I try to incorporate herbs whenever possible and I often surprise people with how great frozen chives can taste when used as a topping or ingredient!
Wrapping It Up
In conclusion, freezing chives is an excellent way to store them for extended periods. It’s much easier than canning or drying and preserves their flavor, texture, color, and nutritional value. Chives are low in calories but high in antioxidants and are especially rich in Vitamin K, which helps maintain strong bones. Plus, you don’t have to worry about the mess of snipping fresh chives at the last minute – just thaw what you need from the freezer!
As a bonus, their unique oniony flavor won’t overpower delicate dishes like baked fish or egg dishes. If you want to keep chives on hand for those times when you need them most, freezing is definitely the way to go!
Frequently Asked Questions
Question 1: How should I prepare my chives for freezing?

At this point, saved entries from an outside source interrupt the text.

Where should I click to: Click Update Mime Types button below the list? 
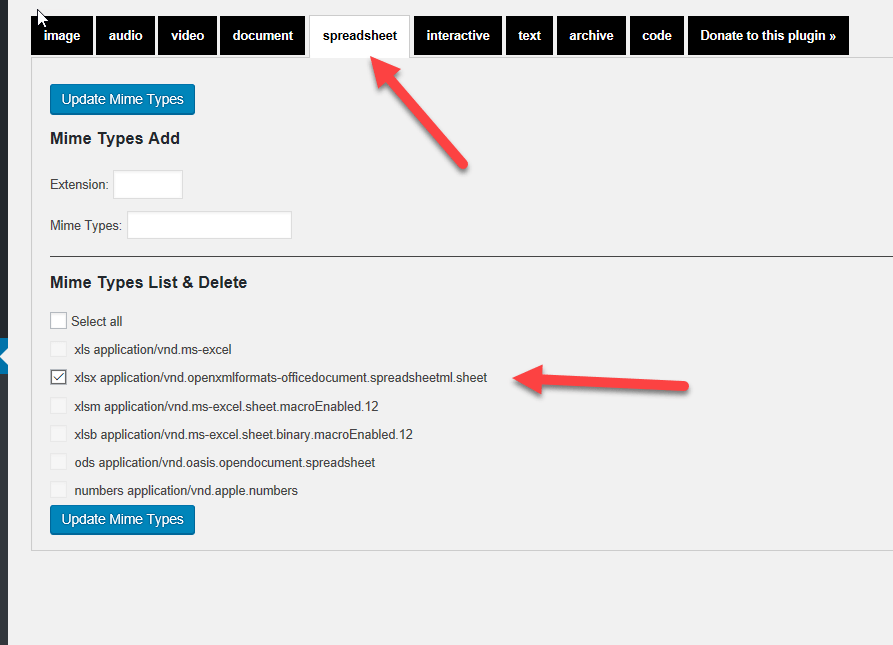[122, 520]
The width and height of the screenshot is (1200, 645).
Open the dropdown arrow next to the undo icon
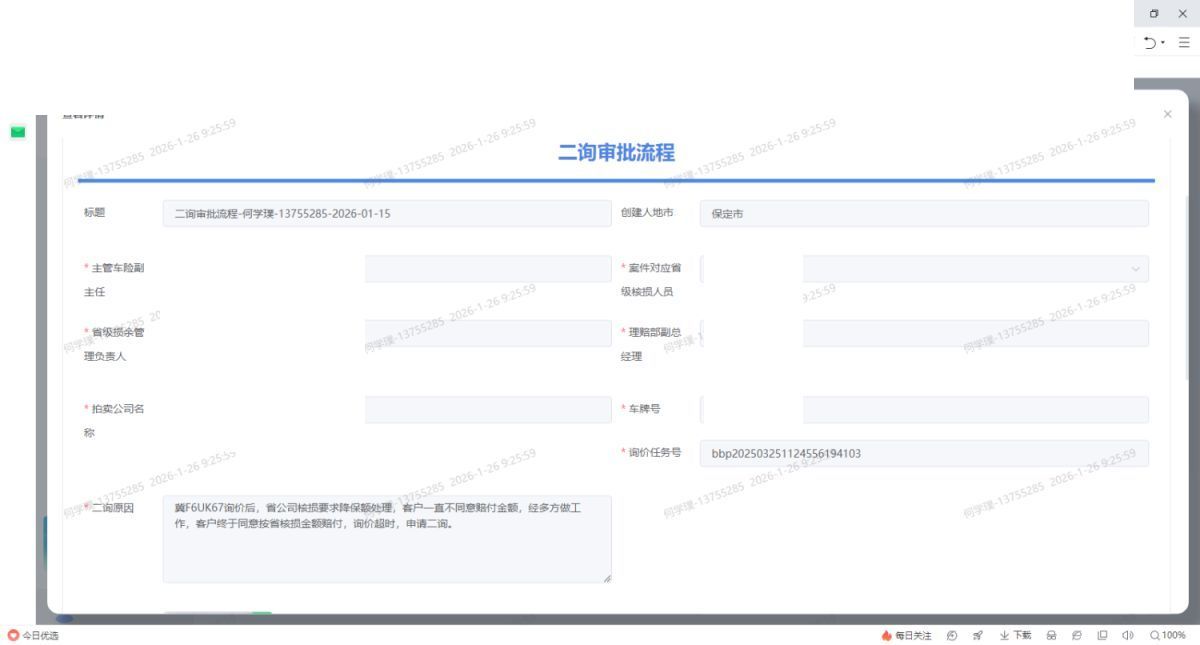tap(1164, 44)
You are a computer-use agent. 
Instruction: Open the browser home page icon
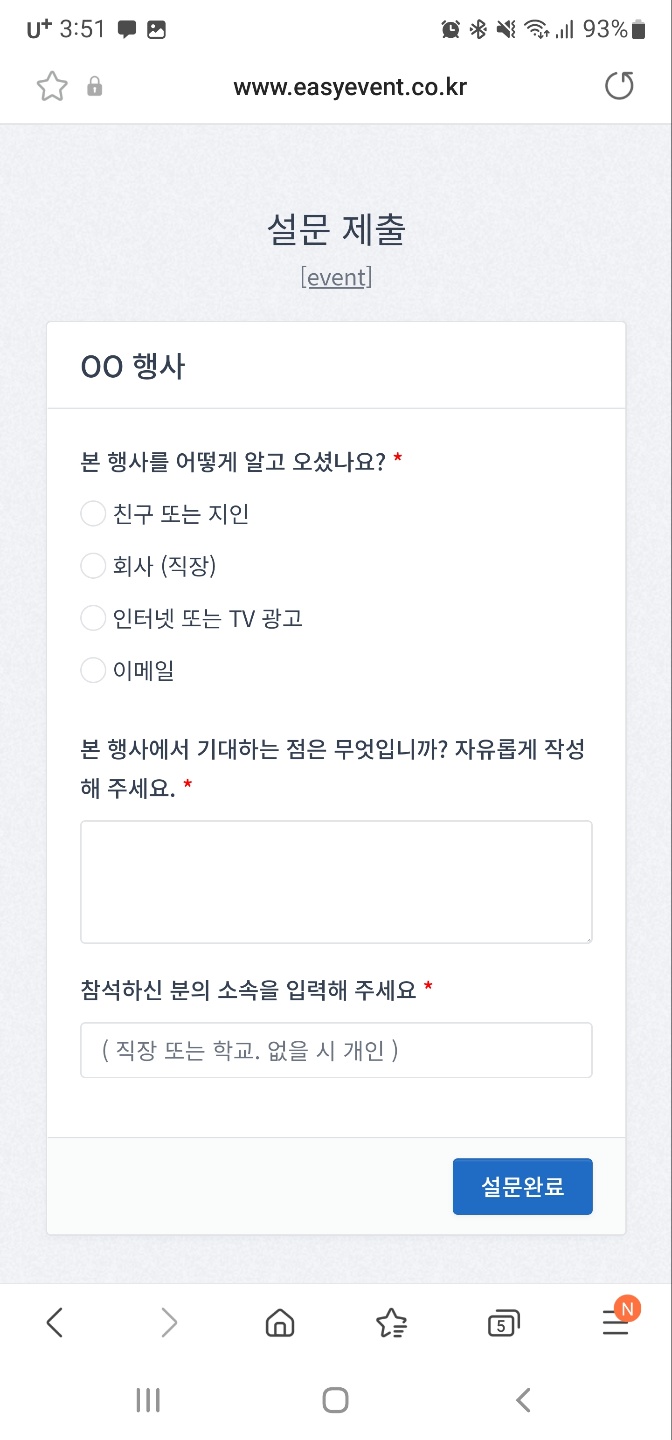pyautogui.click(x=280, y=1323)
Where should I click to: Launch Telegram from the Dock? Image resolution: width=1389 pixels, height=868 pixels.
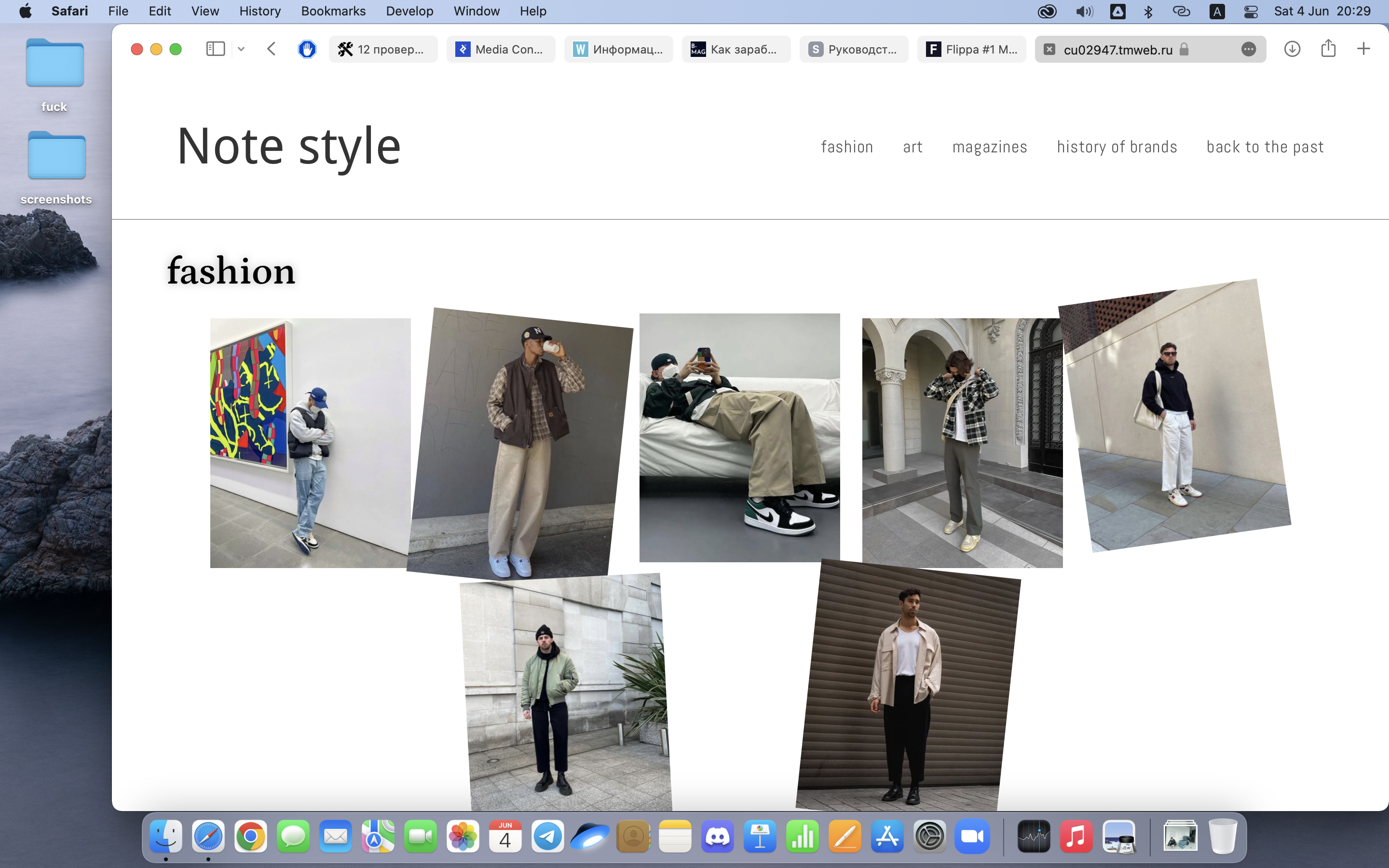click(547, 837)
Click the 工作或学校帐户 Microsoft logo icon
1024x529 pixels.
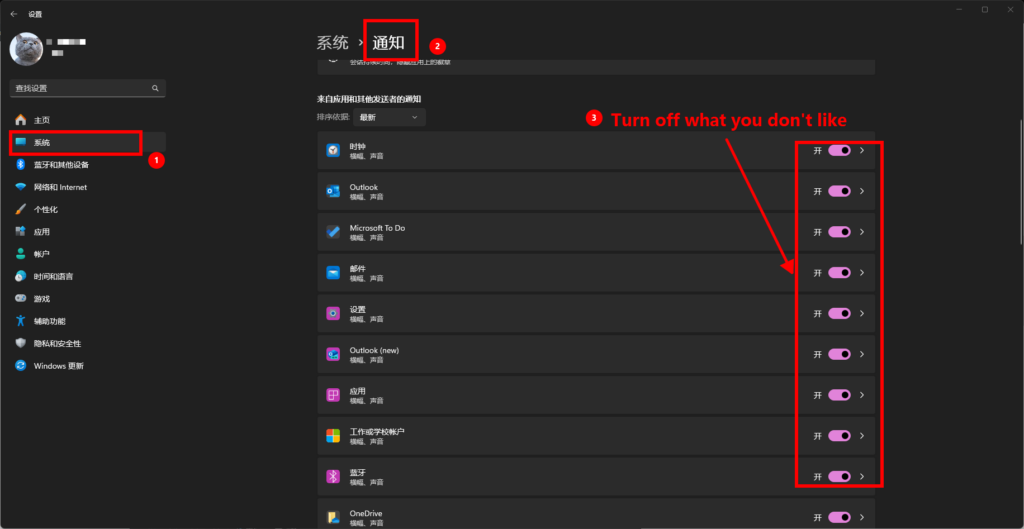(333, 436)
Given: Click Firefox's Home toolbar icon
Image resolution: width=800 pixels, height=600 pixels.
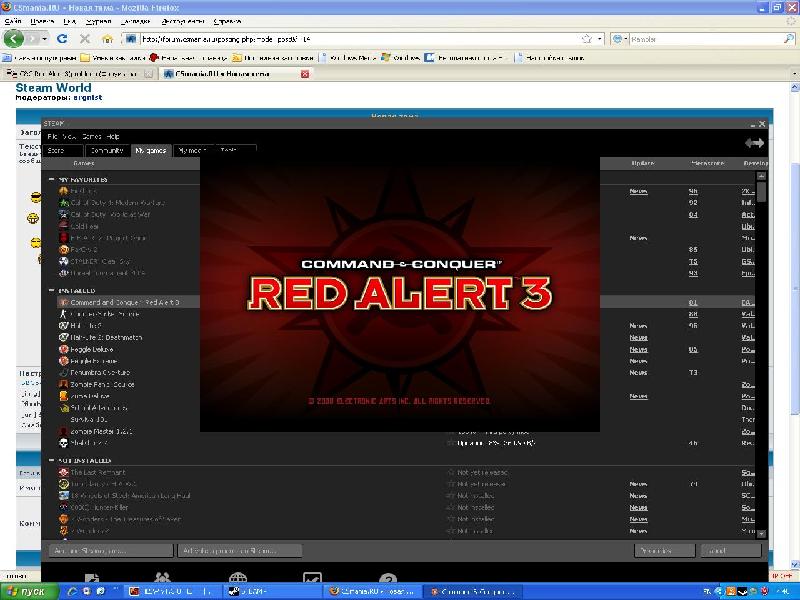Looking at the screenshot, I should pos(107,39).
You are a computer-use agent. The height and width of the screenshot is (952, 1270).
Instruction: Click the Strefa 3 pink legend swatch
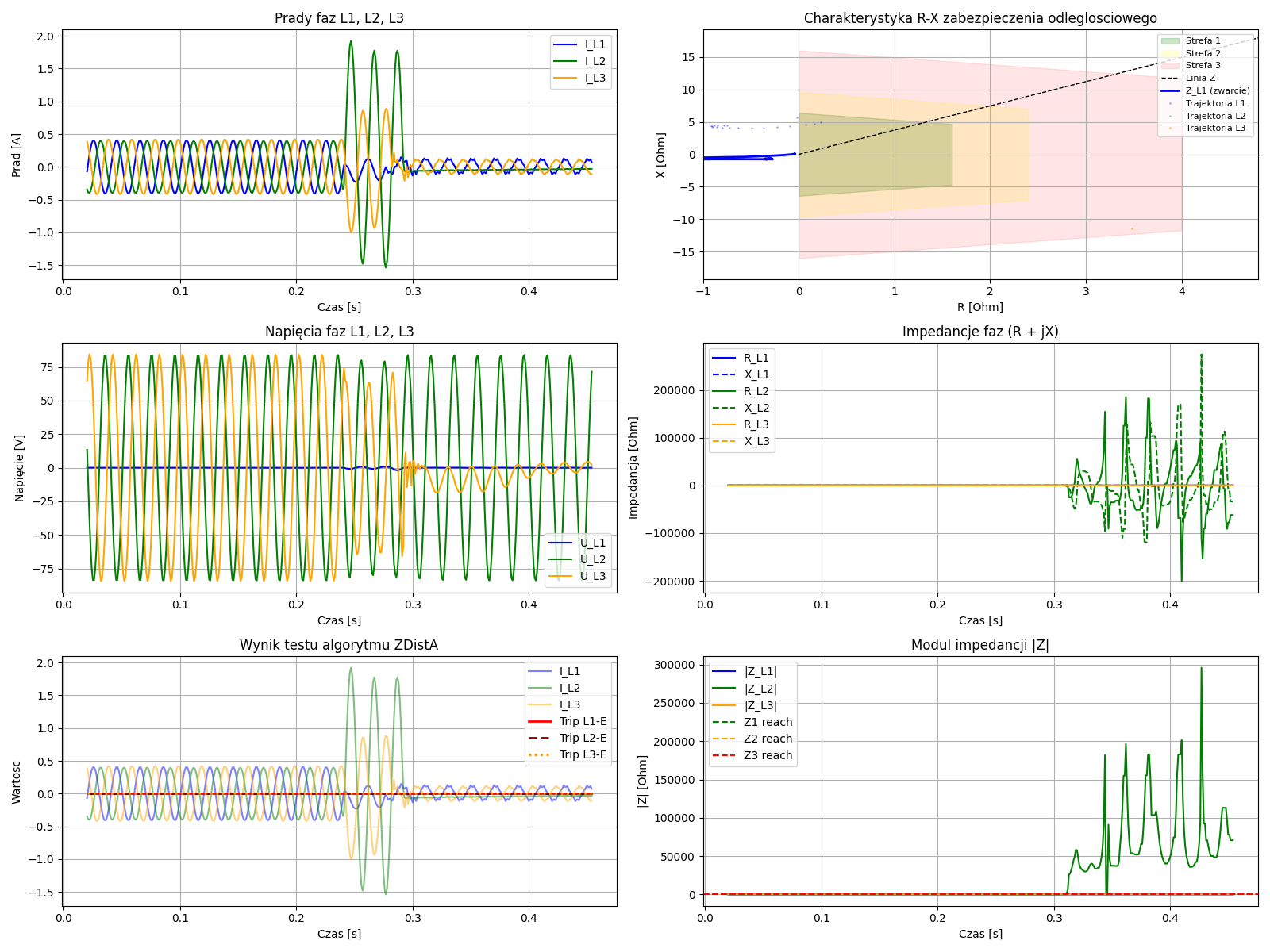point(1170,66)
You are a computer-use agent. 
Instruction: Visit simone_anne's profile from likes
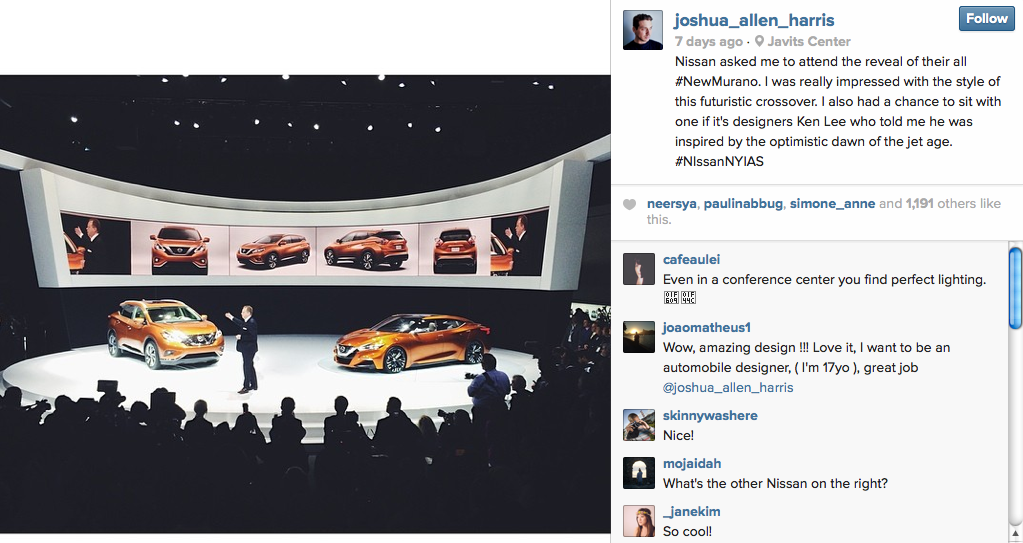(x=832, y=204)
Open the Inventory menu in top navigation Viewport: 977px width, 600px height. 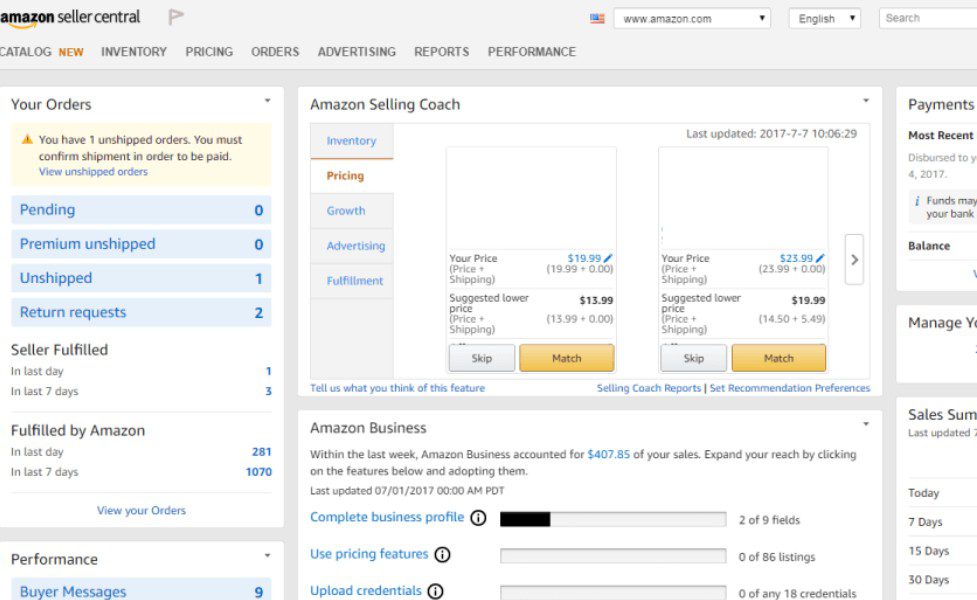pyautogui.click(x=134, y=52)
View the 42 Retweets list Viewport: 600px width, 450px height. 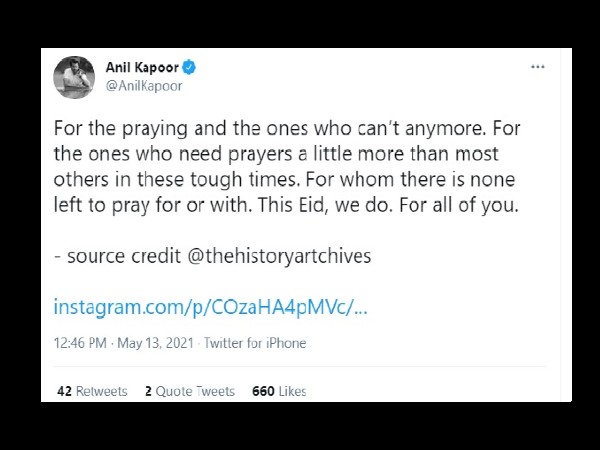point(92,391)
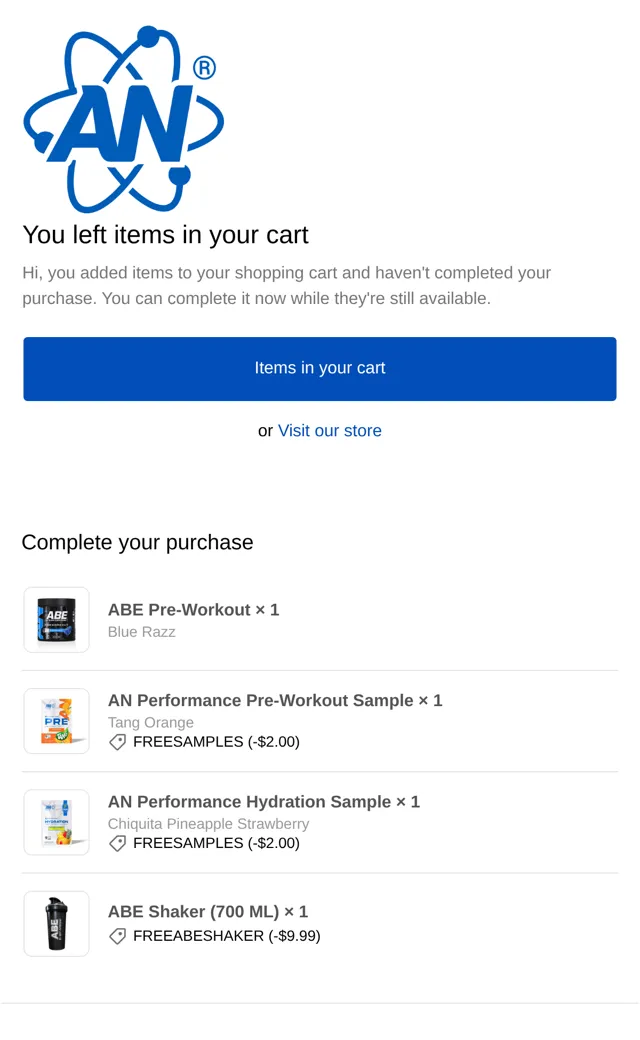Click the FREEABESHAKER discount tag icon
The height and width of the screenshot is (1040, 640).
coord(117,937)

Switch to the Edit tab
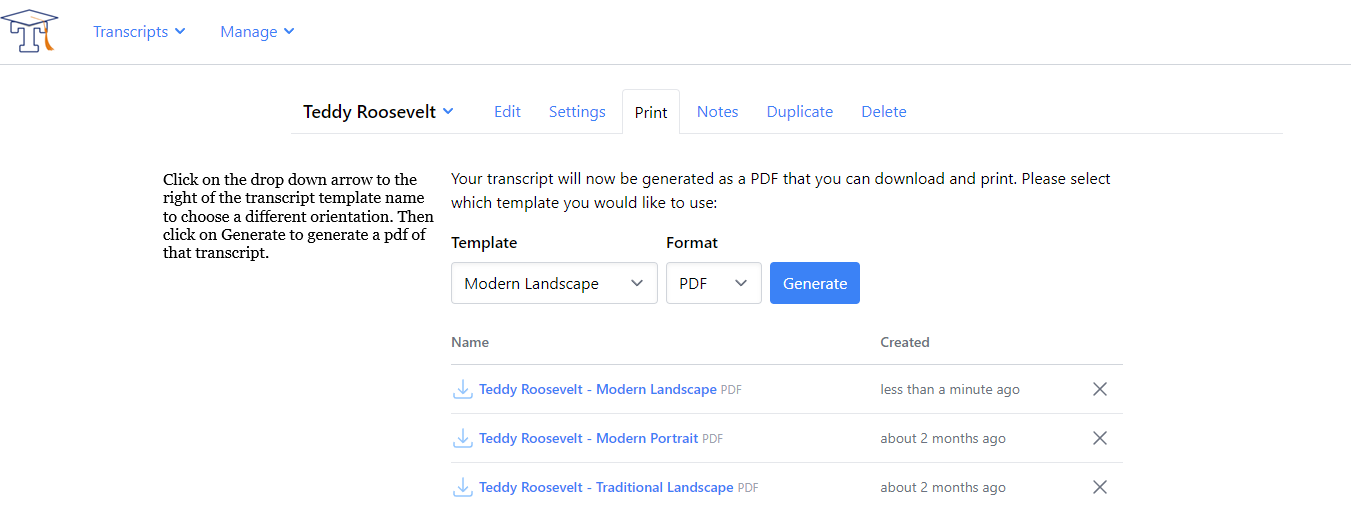507,112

Answer 1: Before freezing, it is important to blanch your chives. To blanch the chives, bring a pot of water to a boil and add the chives. Boil the chives for 1 minute, then remove them and place them in a bowl of ice water to stop the cooking process. After they have cooled, remove them and pat dry with a paper towel. Then place the blanched chives in an airtight freezer bag and store them in the freezer.
Question 2: How long can I store frozen chives?
Answer 2: Frozen chives can be stored in the freezer for up to 6 months.
Question 3: Can I use frozen chives in recipes?
Answer 3: Yes, frozen chives can be used in recipes. You can thaw the chives in the refrigerator overnight, then mince and add them to your recipe.